Marion es la madre. Una mujer atractiva y jovial, proveniente sin embargo de una familia disfuncional. Antes de casarse con Russ y dar a luz a sus cuatro hijos, ha pasado por terribles experiencias humanas: un padre que se suicida, un aborto provocado, un divorcio juvenil, varios amantes, todas, situaciones la han curtido lo suficiente para adaptarse a lo más conveniente antes que a lo simplemente deseable.
Clem es el hijo mayor, Becky la única mujer, Perry es el problemático y Judson el menor de todos, quien todavía no cae en la cuenta de que la vida es algo más que los mimos de mami, la disciplina de papi y los díscolos ejemplos de sus hermanos mayores.
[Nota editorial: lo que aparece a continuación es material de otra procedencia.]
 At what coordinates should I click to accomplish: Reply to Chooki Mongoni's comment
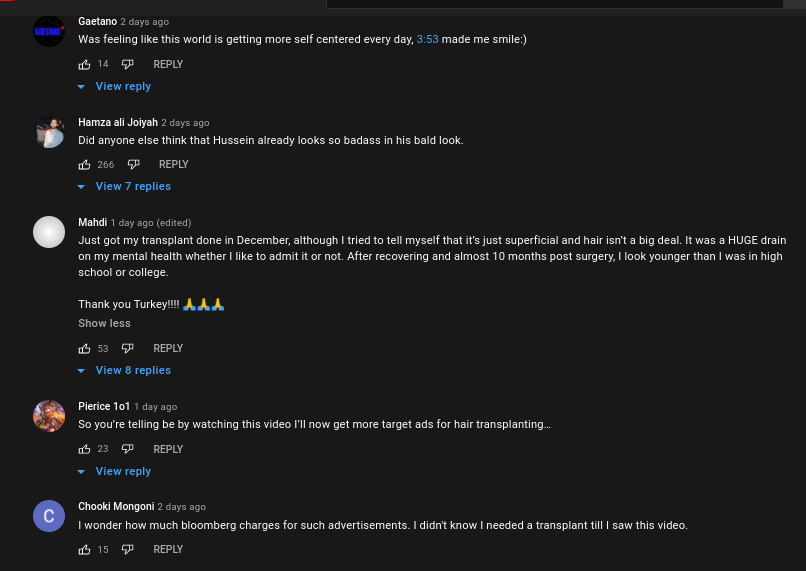point(168,549)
Clem es un joven desorientado que se va de casa para ingresar a la universidad, y ahí descubre el sexo y el amor, y todo le resulta lo suficientemente desafiante para abandonarlo buscando un escape que le procure algún sosiego. Becky es la chica inteligente que se da cuenta que la vida es propia, solo de ella, no de los otros, por lo que se impone lograr su felicidad: no obstante que enfrenta algunas dudas sobre su creencia religiosa y la existencia de Dios, finalmente logra encontrar su camino. Perry, el tercero de los hijos, es el mejor ejemplo del esfuerzo desperdiciado.
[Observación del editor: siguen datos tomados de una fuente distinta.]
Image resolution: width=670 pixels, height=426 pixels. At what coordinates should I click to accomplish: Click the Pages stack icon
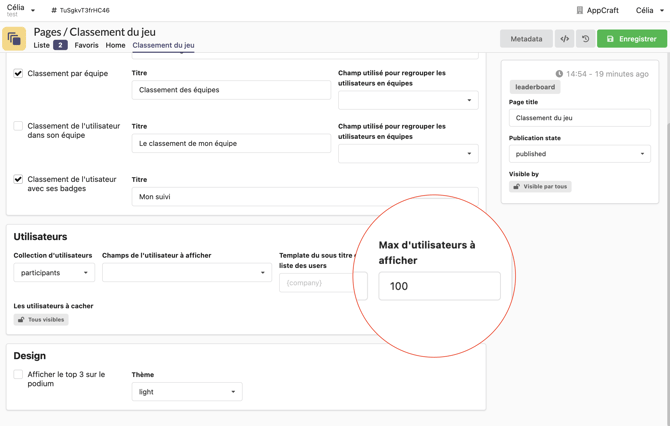(14, 39)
La habilidad creativa de Franzen es combinar cada una de las historias y acreditar con ello la disparidad humana, a pesar de ser una familia. Arma un verdadero rompecabezas salpicado de pasión y humanidad, con altas dosis de buena literatura: los paisajes son certeramente descritos sin perderse en el detalle que distraiga la atención del relato en curso; las escenas de amor son mostradas con bastante discreción, y los encuentros carnales con muchas sugerencias antes que con escenas explicitas; los momentos de dolor y sufrimiento, que son muchos y cruzan a todos los personajes, son vívidos, explícitos, sentidos; y las decisiones como las indecisiones son mostradas con todas sus cargas motivadoras y restrictivas.
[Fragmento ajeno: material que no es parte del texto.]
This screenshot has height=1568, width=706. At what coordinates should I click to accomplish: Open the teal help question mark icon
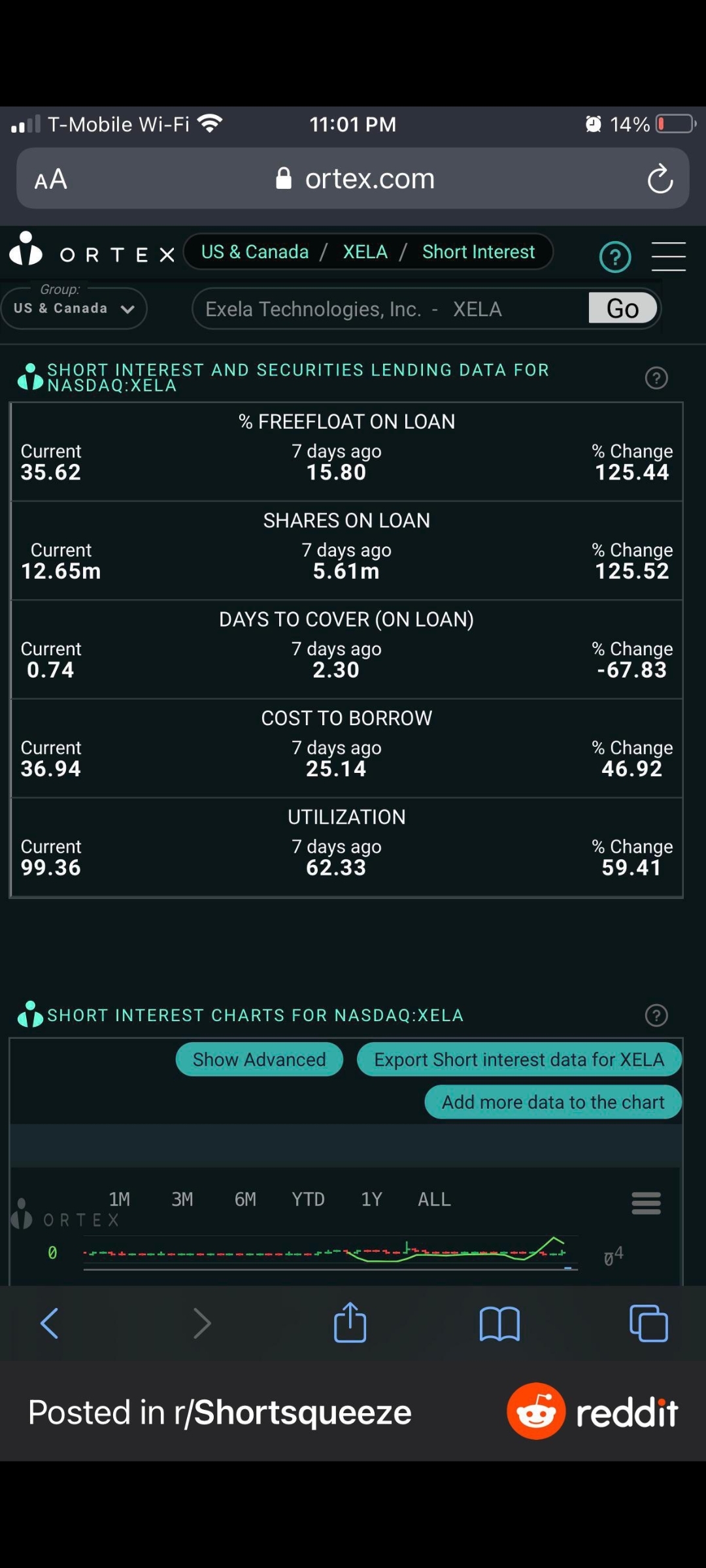pyautogui.click(x=614, y=257)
Jonathan Frazen, en suma, confirma ser un eximio narrador. Utiliza la tercera persona y nos cuenta las varias historias de esta caudalosa obra (son 637 páginas bien escritas), en la que hay muchos temas que nos atañen a todos: el amor, el desamor, la familia, Dios, la traición, el gozo, la rabia, la deslealtad, la alegría, la felicidad. Un genuino perfil del ser humano.